Application Security Engineer

About the project:
We’re building secure, scalable, and innovative lottery solutions that evolve with the digital world. Our flagship platform powers lotteries globally with advanced modules for Player Account Management, Draw-Based Games, Nexus Aggregator & Apollo RGS, and web and mobile applications designed to deliver modern, engaging user experiences. Driven by cloud technologies, AI-based analytics, and a strong commitment to responsible gaming, we help lotteries reach new audiences, enhance engagement, and ensure long-term growth. 

About the role:

As a Application Security Engineer, you’ll play a key role in safeguarding our products and infrastructure.

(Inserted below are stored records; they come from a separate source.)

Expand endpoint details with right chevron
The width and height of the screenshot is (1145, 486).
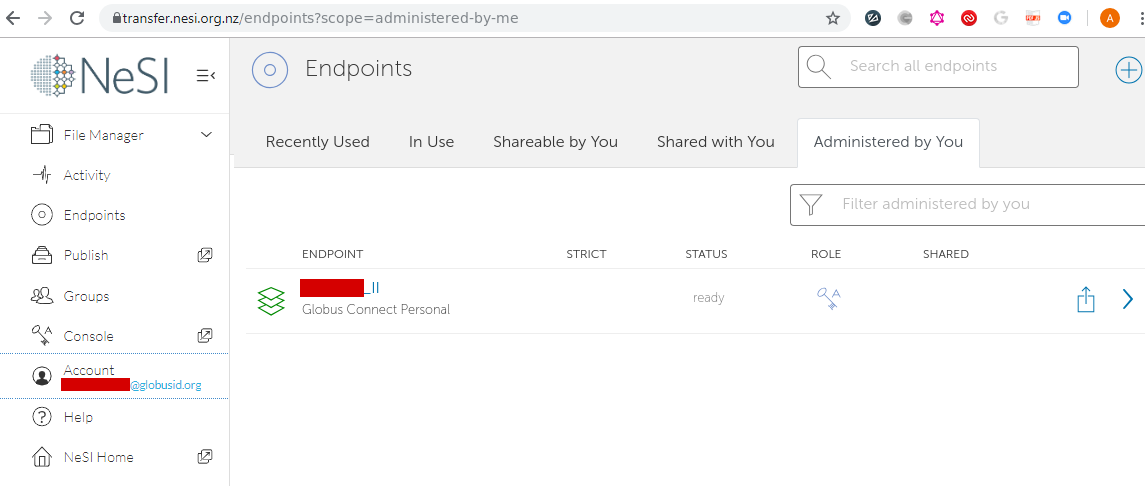pyautogui.click(x=1128, y=299)
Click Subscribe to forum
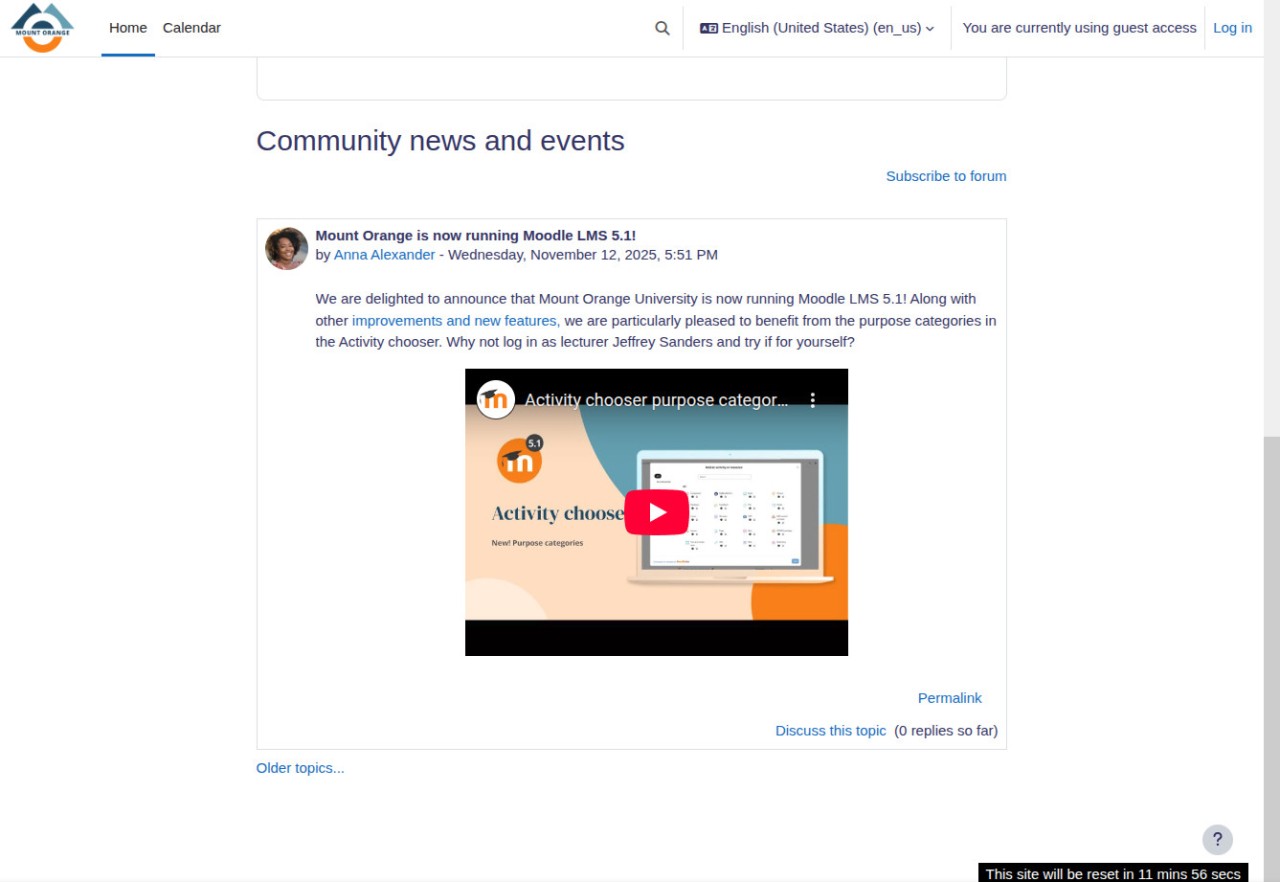The width and height of the screenshot is (1280, 882). point(945,176)
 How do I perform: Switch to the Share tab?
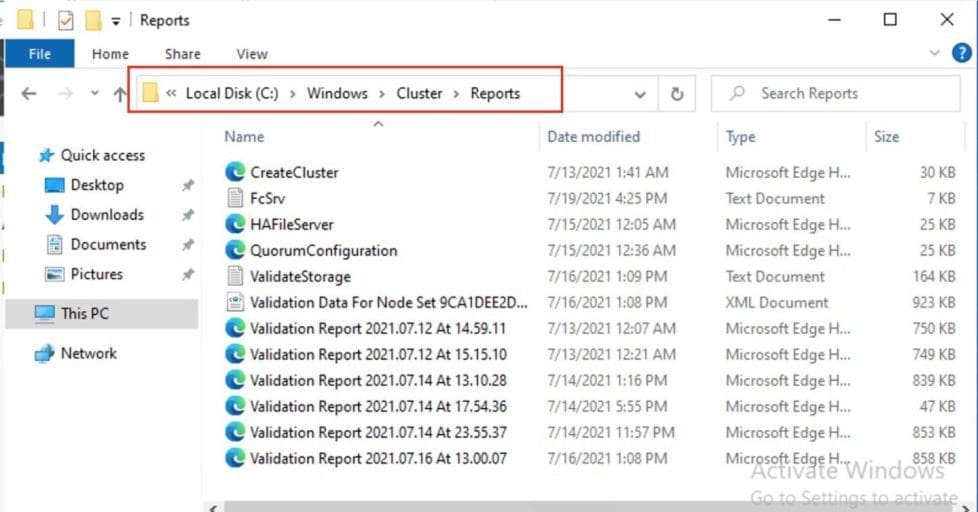(x=182, y=54)
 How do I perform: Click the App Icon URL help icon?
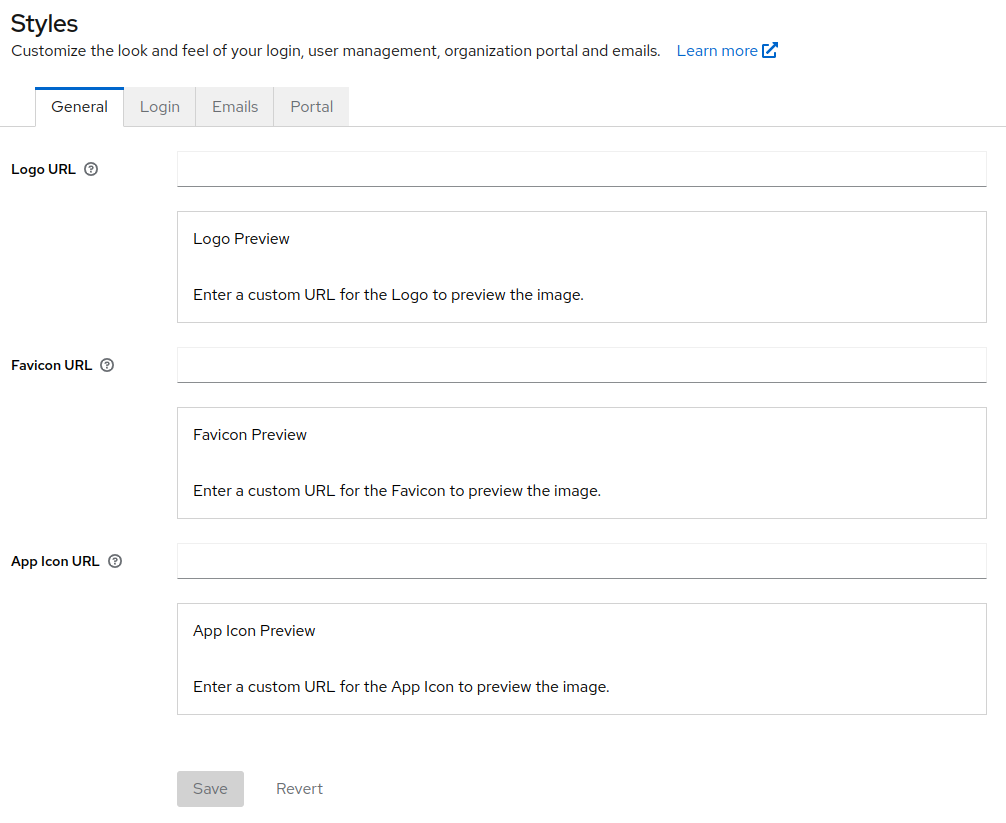115,562
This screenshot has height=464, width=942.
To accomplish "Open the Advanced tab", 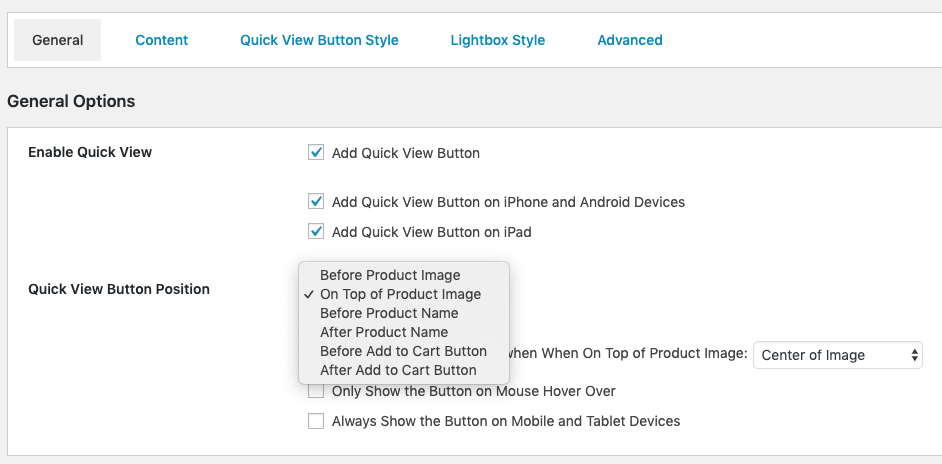I will 629,40.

You’ll lead vulnerability triage, collaborate closely with development teams, and ensure that every stage of the SDLC is infused with security best practices. This position combines hands-on technical work with strategic input — ideal for someone who enjoys both problem-solving and building scalable, automated security solutions.

Key Responsibilities:

• Review and triage vulnerabilities identified through security tools and penetration tests.
• Lead triage sessions to evaluate impact, risk, and define effective remediation plans.
• Act as a security subject matter expert (SME) for cross-functional teams, embedding security into platforms and products.
• Collaborate with developers to implement secure coding practices and prioritize vulnerability remediation.
• Conduct or support code security reviews to strengthen the overall application landscape.
• Contribute to the implementation and automation of new application security products.
• Continuously improve security automation and orchestration tools and workflows.
• Maintain and enhance security documentation, scripts, and integrations.
• Drive security awareness initiatives across teams and stay current on emerging technologies.
• Support and evolve the vulnerability management strategy, ensuring accurate inventory and prioritization of security issues across applications and pipelines.

Requirements:

• Solid experience in application security, secure software development, or DevSecOps.
• Strong understanding of vulnerability assessment, threat modeling, and security controls.
• Hands-on experience with SAST, DAST, SCA tools, and common frameworks (OWASP, NIST).
• Familiarity with CI/CD pipelines, automation tools, and cloud environments (AWS/Azure/GCP).
• Analytical mindset with the ability to communicate technical risks in practical, business terms.
• Excellent collaboration and problem-solving skills.
• English — upper-intermediate or higher.